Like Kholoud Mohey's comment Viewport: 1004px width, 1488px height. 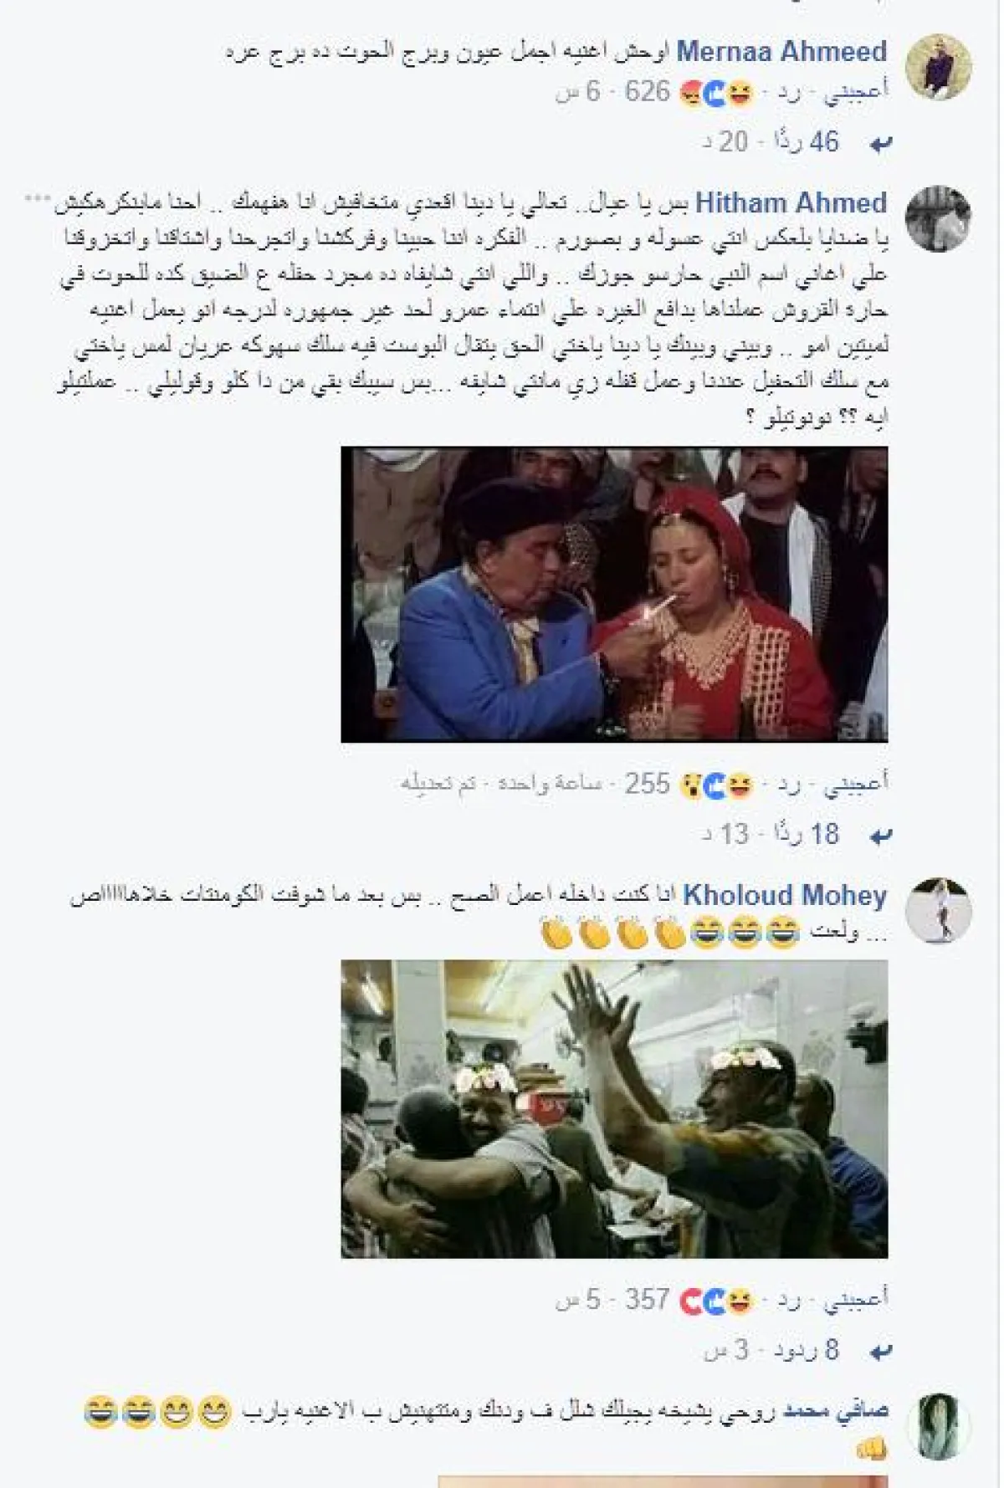856,1300
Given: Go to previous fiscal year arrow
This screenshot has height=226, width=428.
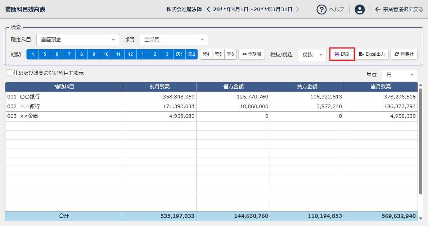Looking at the screenshot, I should (x=208, y=9).
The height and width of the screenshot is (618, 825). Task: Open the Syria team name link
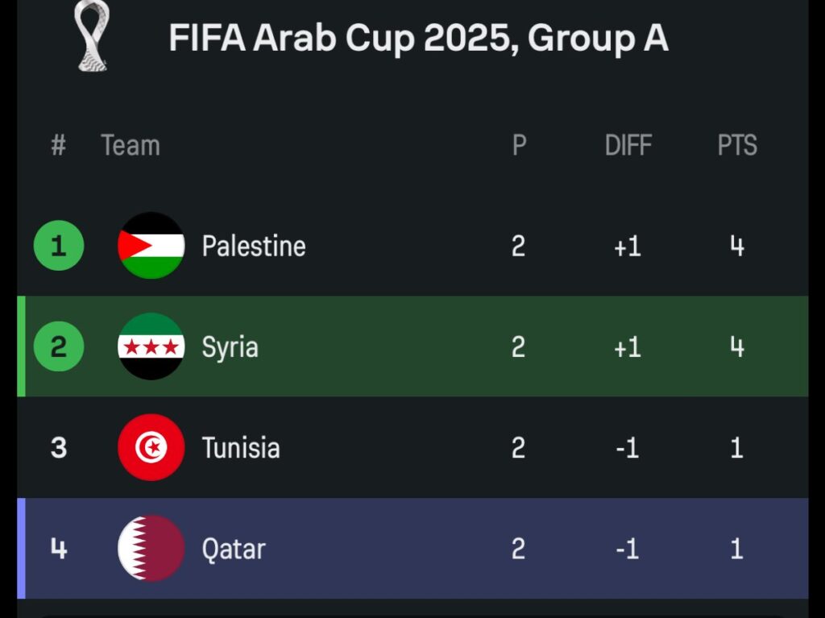[x=230, y=347]
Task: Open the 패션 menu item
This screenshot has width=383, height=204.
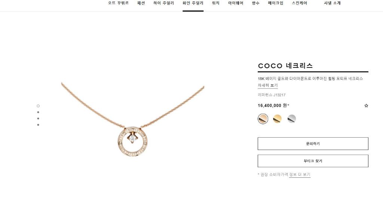Action: [x=141, y=3]
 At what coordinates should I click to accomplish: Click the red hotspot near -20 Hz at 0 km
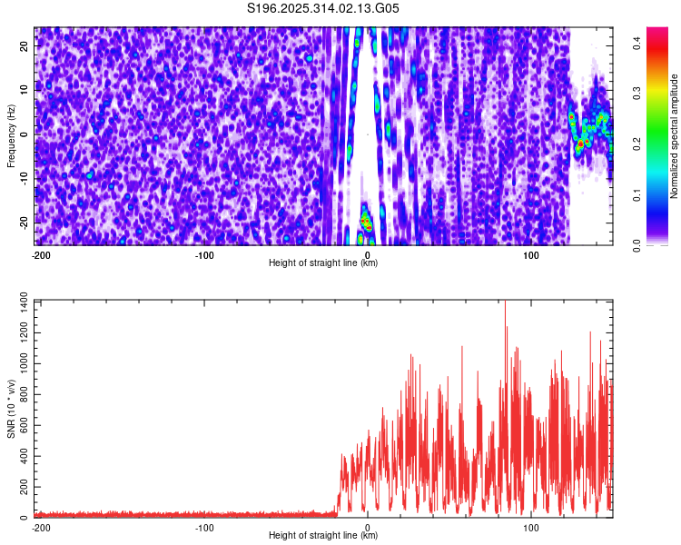pos(366,221)
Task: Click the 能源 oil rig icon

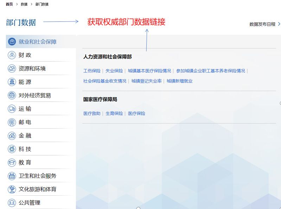Action: [x=12, y=82]
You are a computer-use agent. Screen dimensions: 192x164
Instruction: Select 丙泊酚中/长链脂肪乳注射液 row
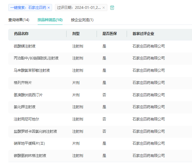(36, 58)
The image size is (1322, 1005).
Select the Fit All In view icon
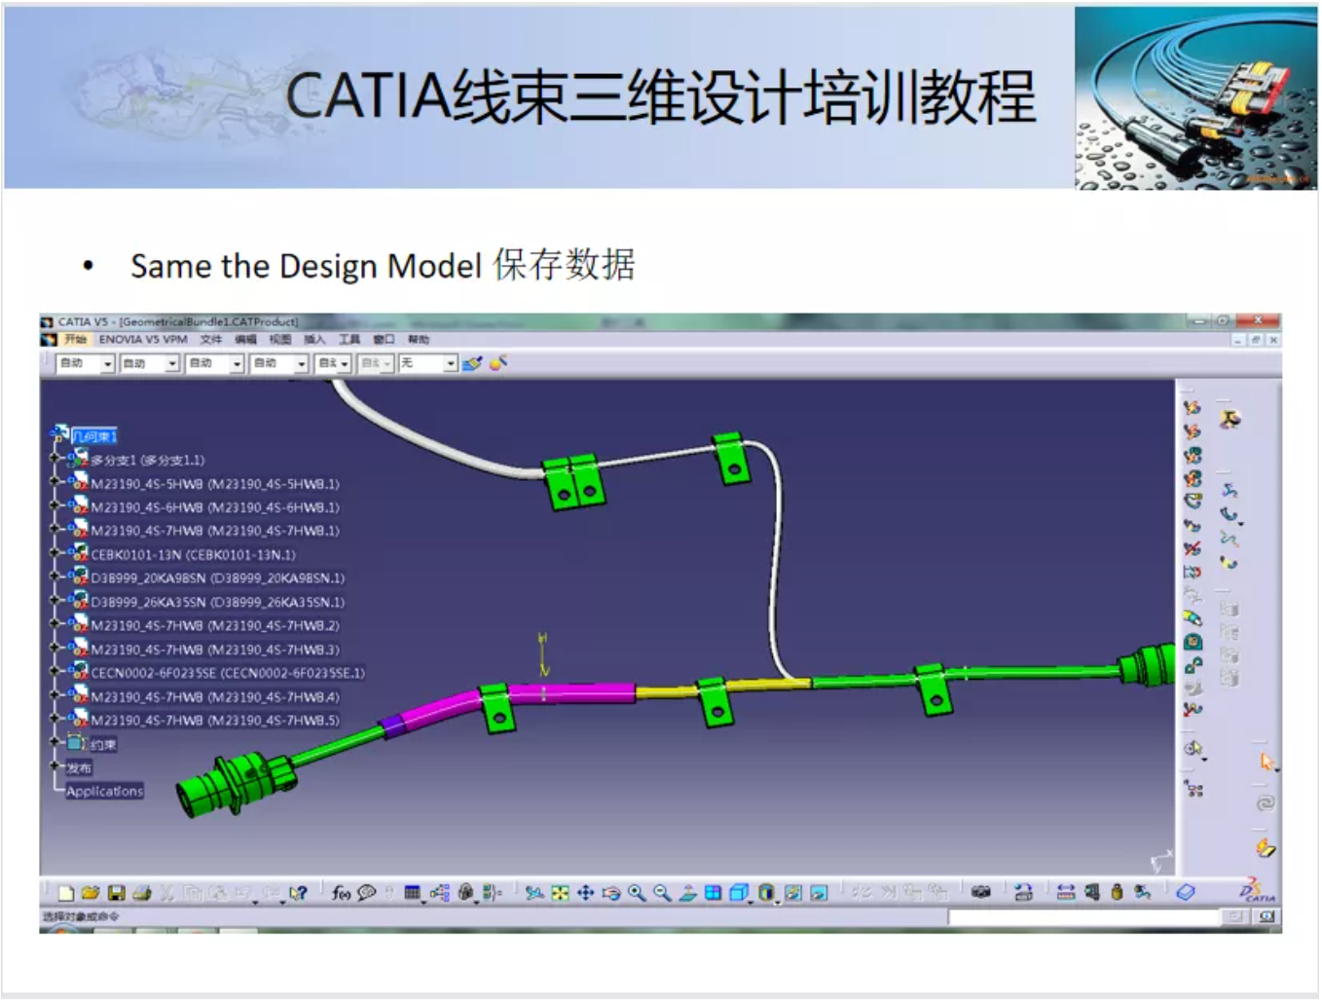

_What the task requires_
In the listing, find the line containing "You are a computer-use" and repeat it and every later line through the last one, word for word, excluding the pictures.

_Response to the task_
You are a computer-use agent. Screen dimensions: 192x164
Instruction: Select 丙泊酚中/长链脂肪乳注射液 row
(36, 58)
The image size is (1322, 1005).
Select the Fit All In view icon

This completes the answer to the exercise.